Dua koper yang dibawa supir telah masuk. Pekerja rumah tangga yang tadi mengantar Hanggini diperintah Arik untuk keluar. Pintu ditutup, menyisakan lelaki itu dan Hanggini berduaan.
"Saya bisa bereskan sendiri!" ketus Hanggini.
"Ayolah, Nggi. Saya ini Papa dari anak kamu, masa iya diketusin, sih. Nanti anaknya ikut-ikutan loh."
Hanggini melirik Arik sekilas, menarik kopernya yang berat, membukanya sendiri.
"What the ****!" Betapa terkejutnya Hanggini begitu membuka satu kopernya yang berisi pakaian lamanya. Tidak ada pakaiannya yang baru, yang sedang suka-sukanya dia kenakan. Dan di koper yang kedua, hanya ada tumpukan buku kuliah, tidak ada tas, sepatu, make up, atau barang-barang berharganya yang lain. Papanya benar-benar membuatnya miskin dalam sekejap.
"Language. Anak saya tidak boleh mendengar kata-kata kasar," celetuk Arik, "what happened. Saya boleh bantu?" imbuhnya, ikut berjongkok satu kaki di samping Hanggini.
"Nggak ada!" masih ketus, Hanggini menghindar, menjauh ke arah pintu lain yang membuatnya bisa melihat pemandangan lautan biru yang membentang luas.
Arik memejam mata, geregetan. Hanya Hanggini seorang perempuan yang menolak tawarannya. Biasanya perempuan lain justru mencari-cari kesempatan untuk mendapat bantuannya.
"Come on ... kamu mau sampai kapan ketusin saya." Menyusul, berinisiatif merangkul dari belakang pinggang Hanggini. Bukannya kenyamanan, Arik justru disikut, mengenai wajah tampannya pula. Parahnya sampai hidung lekaki itu mimisan.
"Astaga!" kaget Hanggini, khawatir. Sejujurnya jika tidak ada Sukma dia akan bodo amat. Salah sendiri menyentuhnya tanpa ijin.
"Biar saya obati sendiri." Arik pergi buru-buru, keluar kamar dan menutup pintu sedikit kencang. Membuat Hanggini merasa bersalah pun takut akan dikata apa oleh Sukma.
"Nggi ... beberesnya ditunda dulu. Ayo makan," ajak Sukma telah membuka pintunya kembali.
"Itu Mas Arik nggak sengaja kesikut, Tan. Berdarah hidungnya," gugup Hanggini, berjalan cepat-cepat.
"Mamah. Jangan panggil Tante. Itu juga kamu juga pelan-pelan saja jalannya. Arik biarkan, lagian siapa suruh meluk-meluk kamu. Nggak sopan."
"Loh, Tan ...."
Sukma cemberut, Hanggini nyengir.
"Loh, Mah. Mas Arik ngomong lagi?" tanyanya.
"Iya tadi sambil lari. Harusnya ditonjok aja, Nggi. Tuman."
"Mamah nggak marah?"
"Ngapain marah. Orang salah dia, kok. Sudah ayo kita makan duluan."
Sop iga, ikan bakar dan buah-buahan. Makanan luar biasa yang bagi Sukma terlihat biasa. Dia bahkan meminta maaf karena tidak bisa menghidangkan makanan yang lebih mewah.
Nafsu makan Hanggini memang sedang tidak baik, dia hanya memasukkan sedikit nasi dan tidak bisa menghabiskan sup iga yang Sukma tuangkan pada mangkuk kecil. Wajahnya kentara sekali dan untungnya Sukma tidak memaksa, mencoba mengerti.
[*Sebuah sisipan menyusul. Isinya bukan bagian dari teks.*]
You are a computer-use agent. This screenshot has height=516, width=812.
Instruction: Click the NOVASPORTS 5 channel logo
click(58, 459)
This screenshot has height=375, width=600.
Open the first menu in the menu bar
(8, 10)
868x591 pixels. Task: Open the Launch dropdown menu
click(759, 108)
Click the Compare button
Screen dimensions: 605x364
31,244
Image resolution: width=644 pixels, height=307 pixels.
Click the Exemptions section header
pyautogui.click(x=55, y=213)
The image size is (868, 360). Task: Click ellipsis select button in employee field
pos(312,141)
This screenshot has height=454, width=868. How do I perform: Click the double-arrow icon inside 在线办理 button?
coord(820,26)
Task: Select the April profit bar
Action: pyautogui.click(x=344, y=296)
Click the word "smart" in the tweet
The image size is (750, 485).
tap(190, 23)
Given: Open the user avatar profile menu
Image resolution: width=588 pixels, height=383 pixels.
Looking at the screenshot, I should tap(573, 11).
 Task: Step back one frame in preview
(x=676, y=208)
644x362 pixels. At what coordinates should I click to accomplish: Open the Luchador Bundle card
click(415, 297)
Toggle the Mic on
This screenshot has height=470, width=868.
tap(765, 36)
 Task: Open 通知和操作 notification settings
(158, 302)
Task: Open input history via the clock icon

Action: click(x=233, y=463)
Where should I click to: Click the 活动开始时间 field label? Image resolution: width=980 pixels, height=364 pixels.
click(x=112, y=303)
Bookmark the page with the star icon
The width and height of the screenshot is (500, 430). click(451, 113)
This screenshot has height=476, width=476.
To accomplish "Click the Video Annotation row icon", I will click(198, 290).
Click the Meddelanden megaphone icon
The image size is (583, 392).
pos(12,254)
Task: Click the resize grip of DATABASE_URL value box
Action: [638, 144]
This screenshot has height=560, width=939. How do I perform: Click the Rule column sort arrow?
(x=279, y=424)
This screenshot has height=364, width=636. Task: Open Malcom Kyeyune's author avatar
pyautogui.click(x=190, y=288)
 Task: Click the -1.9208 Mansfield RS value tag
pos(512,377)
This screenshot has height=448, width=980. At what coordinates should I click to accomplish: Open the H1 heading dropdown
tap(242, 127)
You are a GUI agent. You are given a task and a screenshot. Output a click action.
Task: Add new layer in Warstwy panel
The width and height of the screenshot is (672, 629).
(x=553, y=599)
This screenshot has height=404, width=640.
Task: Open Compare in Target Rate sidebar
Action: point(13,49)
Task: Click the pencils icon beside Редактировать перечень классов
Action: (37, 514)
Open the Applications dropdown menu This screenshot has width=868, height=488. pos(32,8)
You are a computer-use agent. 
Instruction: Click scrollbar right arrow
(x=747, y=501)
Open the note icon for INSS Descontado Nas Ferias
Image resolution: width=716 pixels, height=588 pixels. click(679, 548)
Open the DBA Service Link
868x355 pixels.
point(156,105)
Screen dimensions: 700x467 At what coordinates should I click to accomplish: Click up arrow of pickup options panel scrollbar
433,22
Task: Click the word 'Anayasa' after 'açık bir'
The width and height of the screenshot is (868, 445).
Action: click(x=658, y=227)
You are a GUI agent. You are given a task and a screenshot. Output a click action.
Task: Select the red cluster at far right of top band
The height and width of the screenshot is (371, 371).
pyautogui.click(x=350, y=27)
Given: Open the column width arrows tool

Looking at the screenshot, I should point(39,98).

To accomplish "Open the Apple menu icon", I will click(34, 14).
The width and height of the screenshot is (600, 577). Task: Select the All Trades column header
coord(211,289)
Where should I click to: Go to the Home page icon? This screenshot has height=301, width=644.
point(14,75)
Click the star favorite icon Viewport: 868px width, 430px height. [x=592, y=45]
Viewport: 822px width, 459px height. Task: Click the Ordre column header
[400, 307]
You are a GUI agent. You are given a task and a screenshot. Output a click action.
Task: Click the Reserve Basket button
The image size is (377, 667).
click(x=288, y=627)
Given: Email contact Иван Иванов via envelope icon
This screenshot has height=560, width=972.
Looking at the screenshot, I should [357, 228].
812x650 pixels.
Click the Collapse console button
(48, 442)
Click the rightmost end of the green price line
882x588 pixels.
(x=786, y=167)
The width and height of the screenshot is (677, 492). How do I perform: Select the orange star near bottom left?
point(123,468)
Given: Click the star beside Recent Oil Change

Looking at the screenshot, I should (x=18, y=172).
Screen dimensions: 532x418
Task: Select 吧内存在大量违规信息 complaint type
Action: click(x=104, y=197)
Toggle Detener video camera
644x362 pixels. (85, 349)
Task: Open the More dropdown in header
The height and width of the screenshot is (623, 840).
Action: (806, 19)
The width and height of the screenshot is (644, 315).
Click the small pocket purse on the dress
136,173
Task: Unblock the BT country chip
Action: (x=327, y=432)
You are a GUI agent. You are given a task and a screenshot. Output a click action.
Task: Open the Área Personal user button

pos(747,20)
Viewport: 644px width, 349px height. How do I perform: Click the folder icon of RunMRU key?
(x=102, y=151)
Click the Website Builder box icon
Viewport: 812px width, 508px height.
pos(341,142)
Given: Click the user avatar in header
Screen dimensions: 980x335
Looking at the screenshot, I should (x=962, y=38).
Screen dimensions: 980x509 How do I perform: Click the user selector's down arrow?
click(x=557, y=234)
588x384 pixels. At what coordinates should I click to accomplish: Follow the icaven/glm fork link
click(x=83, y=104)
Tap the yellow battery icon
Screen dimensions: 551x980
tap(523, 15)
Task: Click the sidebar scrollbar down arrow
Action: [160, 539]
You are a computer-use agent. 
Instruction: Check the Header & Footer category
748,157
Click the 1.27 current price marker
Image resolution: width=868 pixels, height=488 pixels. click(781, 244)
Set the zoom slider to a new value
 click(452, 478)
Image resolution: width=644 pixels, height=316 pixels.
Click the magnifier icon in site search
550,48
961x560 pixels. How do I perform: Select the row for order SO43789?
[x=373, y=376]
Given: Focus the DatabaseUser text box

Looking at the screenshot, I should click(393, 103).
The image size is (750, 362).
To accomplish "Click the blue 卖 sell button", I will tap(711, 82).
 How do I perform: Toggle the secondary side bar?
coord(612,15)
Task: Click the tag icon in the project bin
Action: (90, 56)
"Mas Arik baik-baik saja, kan. Kenapa dia belum balik?" tanya Hanggini, sudah lima belas menit berlalu tapi tidak ada tanda-tanda lelaki itu muncul.
"Maaf, Nyonya. Tuan Arik kembali ke Denpasar. Katanya Nona Arabella mencari. Jika tidak salah dengar, ditelepon tadi Nona Arabella bilang kalau dia sedang mengandung." Celetuk seorang bodyguard.
"Terima kasih sudah menyampaikan pesan Arik. Kamu istirahat saja. Tidak perlu penjagaan berlebih," kata Sukma dianggukan si bodyguard.
"Mamah tidak mau kembali?" tanya Hanggini. Sejujurnya dia akan lebih senang jika ditinggalkan sendiri. Dia akan merasa bebas tanpa harus bersikap santun terus-terusan.
"Nanti kalau Arik mau, Mamah pasti kembali. Tidak apa, kan?"
"Loh ... nggak papa, Mah. Yang menantu Mamah kan Kak Ara. Dia pasti jauh lebih membutuhkan Mamah. Hanggini nggak perlu dipikirkan."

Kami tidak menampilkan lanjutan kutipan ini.